Sejumlah masyarakat melaporkan Ahok terkait dugaan penistaan agama sejak 6 Oktober 2016.
Mereka menilai pernyataan Ahok di depan warga Kepulauan Seribu pada 27 September 2016 telah menodai agama.
Semula Ahok hanya berbicara perihal program nelayan yang telah dilaksanakan Pemerintah Provinsi DKI Jakarta.
Ahok lalu berjanji kepada nelayan meski dia tidak lagi terpilih sebagai gubernur pada pemilihan gubernur 2017 mendatang.
"Jadi jangan percaya-percaya sama orang. Kan bisa saja dalam hati kecil Bapak Ibu, gak bisa pilih saya. Ya kan? Dibohongi pakai Surat Al-Maidah ayat 51," ucap Ahok.
Pernyataan Ahok pun menyulut kemarahan.
Demo menuntut Ahok pun digelar akbar pada 4 November silam.
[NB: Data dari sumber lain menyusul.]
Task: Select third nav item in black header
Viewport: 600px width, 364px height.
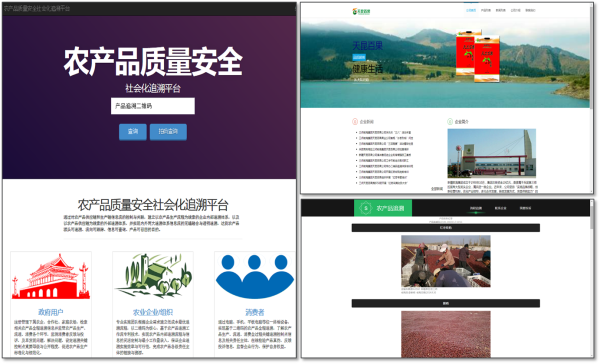Action: point(525,209)
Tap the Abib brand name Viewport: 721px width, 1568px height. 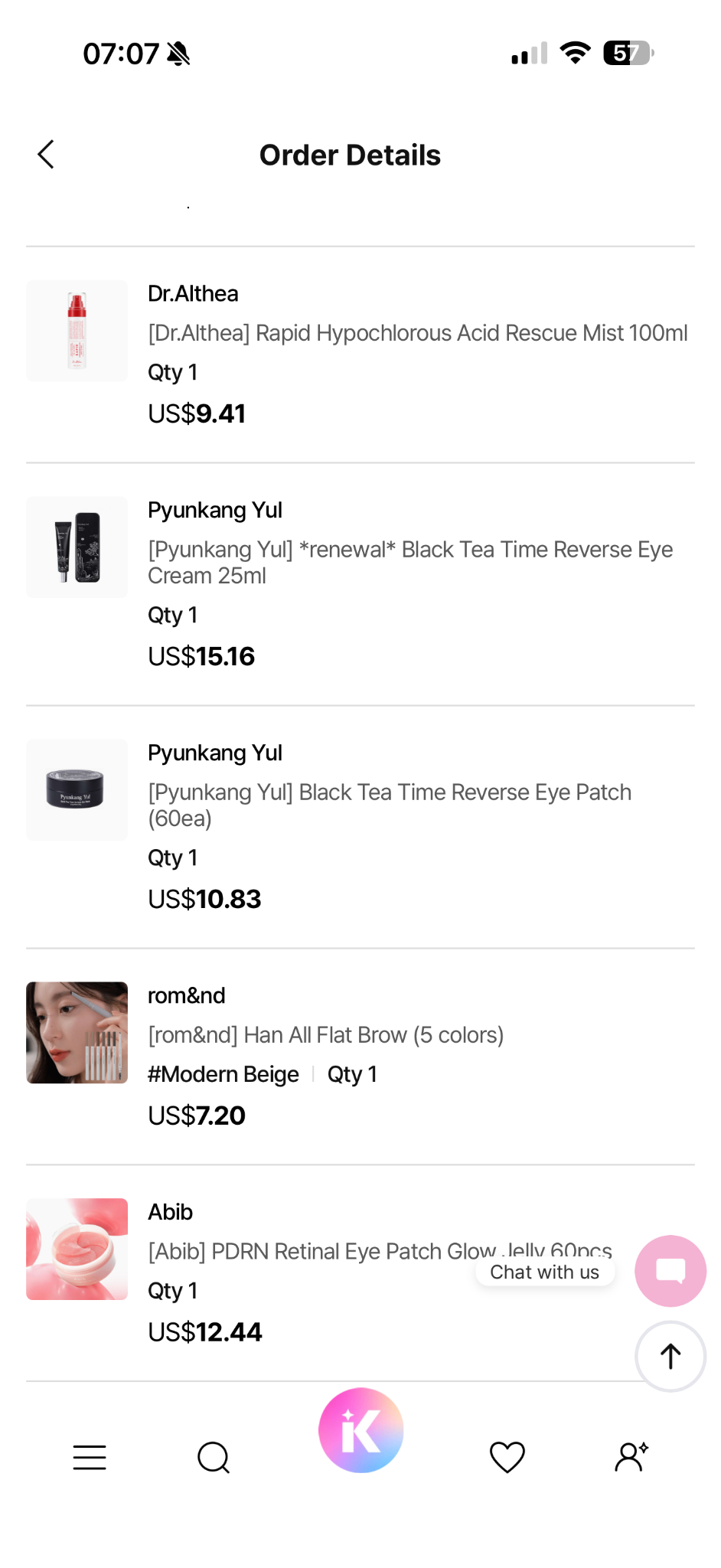[170, 1212]
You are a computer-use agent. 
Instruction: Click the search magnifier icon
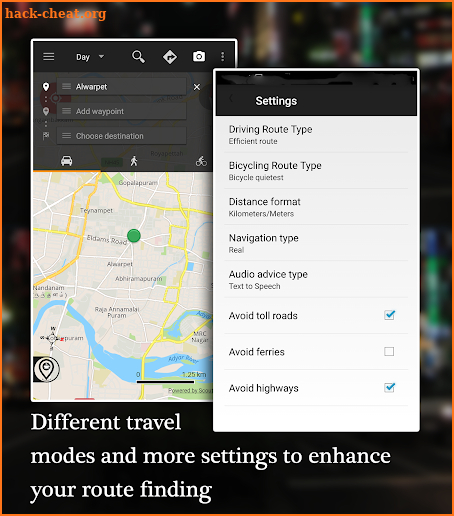pyautogui.click(x=138, y=57)
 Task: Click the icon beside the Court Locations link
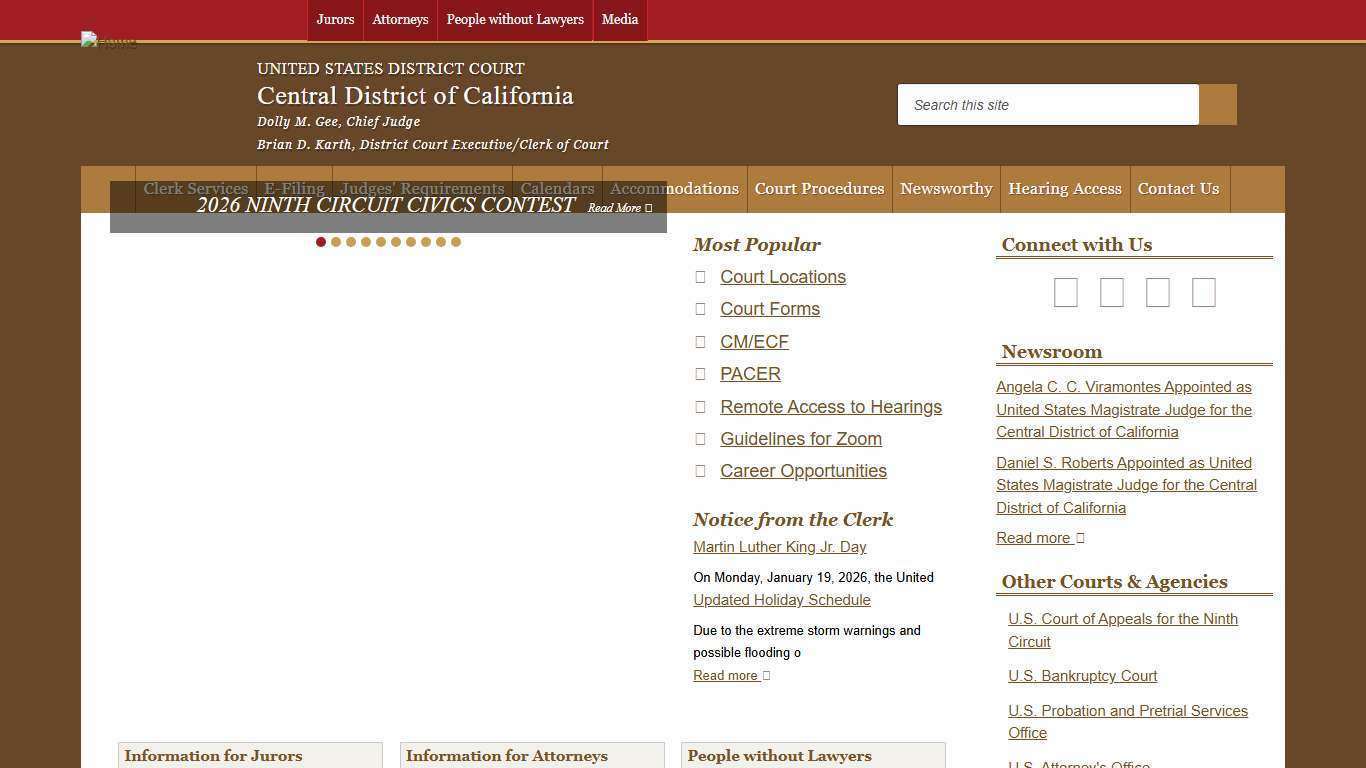pos(700,276)
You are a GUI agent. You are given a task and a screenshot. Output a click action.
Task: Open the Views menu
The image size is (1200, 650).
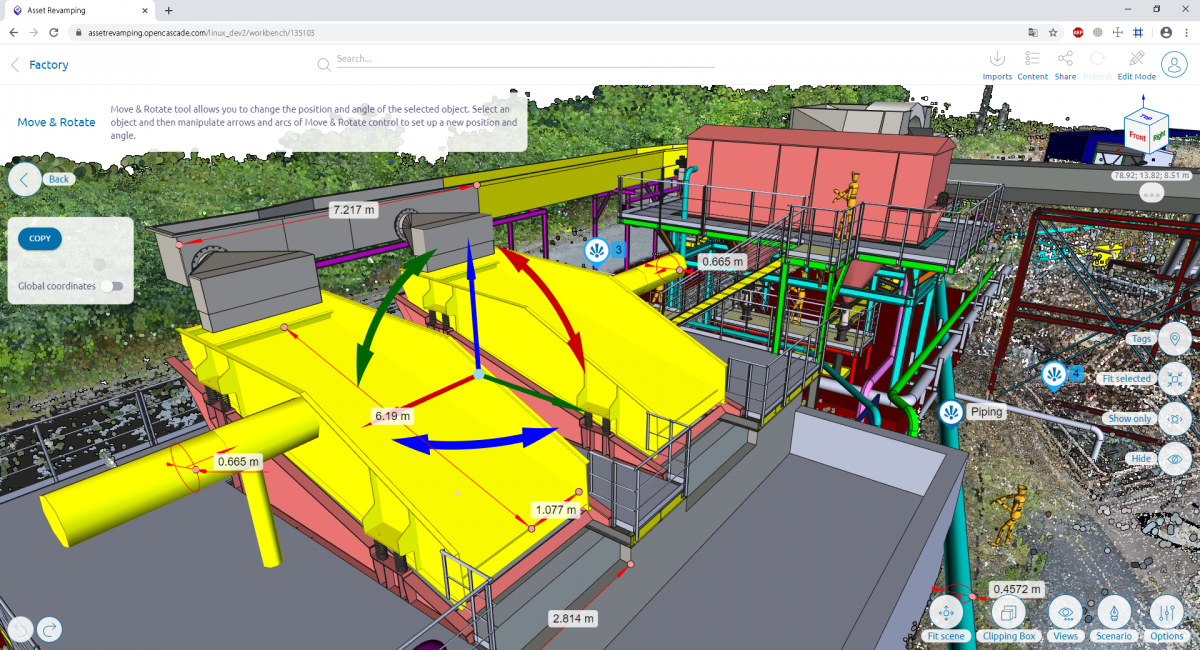tap(1065, 612)
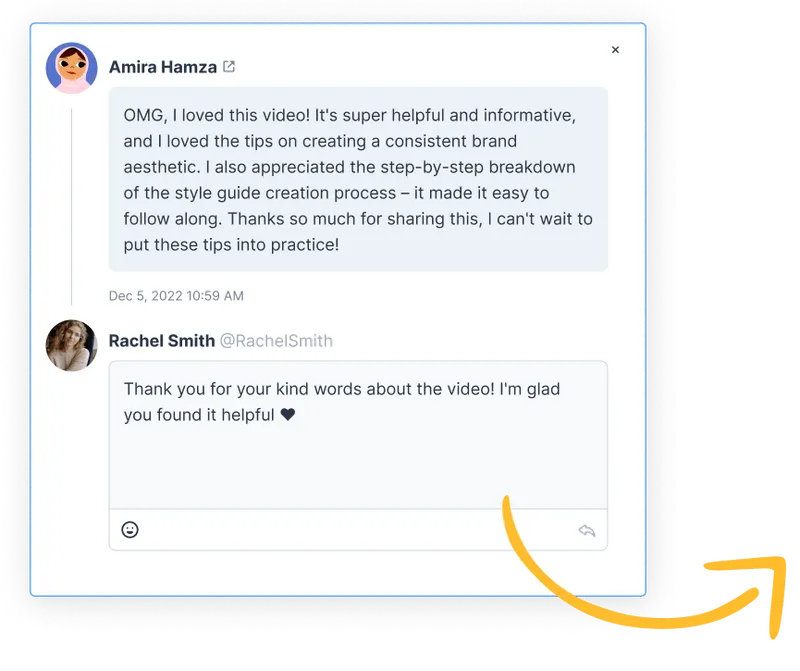
Task: Click the arrowhead of the yellow arrow
Action: 763,587

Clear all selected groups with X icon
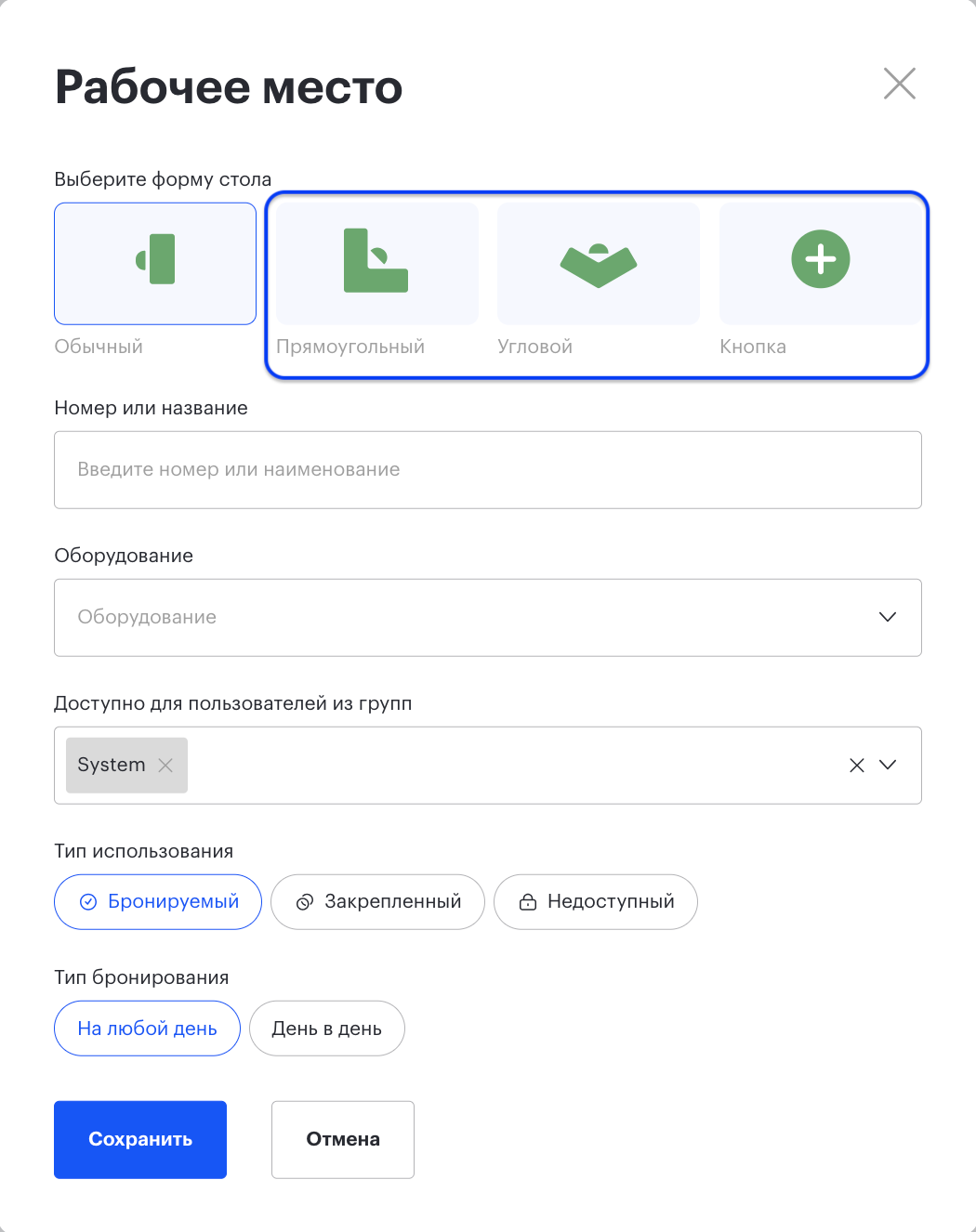[857, 765]
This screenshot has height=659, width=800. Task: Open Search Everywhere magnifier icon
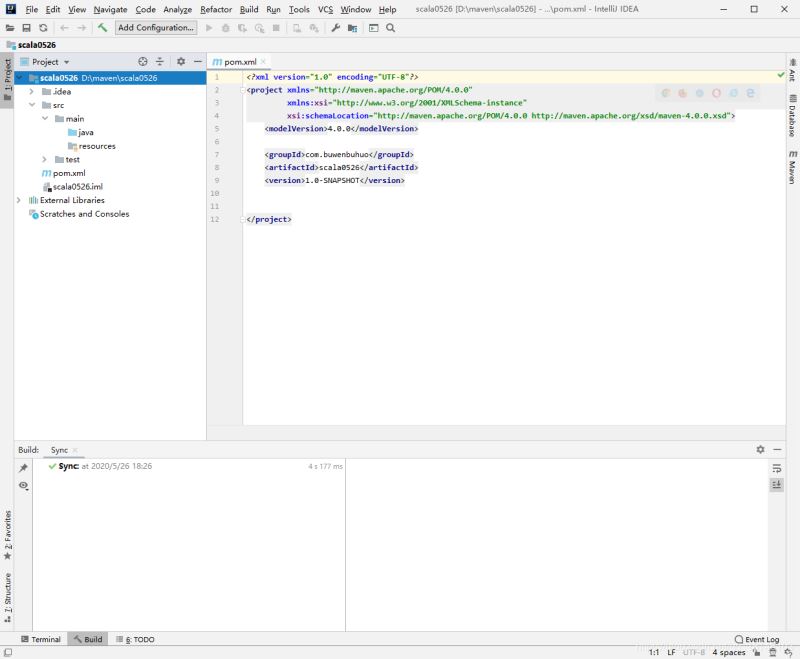coord(391,28)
Usai demo akbar tersebut, polisi memutuskan gelar perkara tentang penistaan agama dilakukan secara terbuka, namun terbatas.
Peserta gelar perkara diperkirakan mencapai lebih dari 50 orang.
Mereka terdiri dari tim penyelidik, ahli yang dihadirkan pelapor maupun terlapor, serta pimpinan gelar perkara dari Bareskrim Polri.
Kompolnas dan Ombudsman hanya bertindak sebagai pengawas.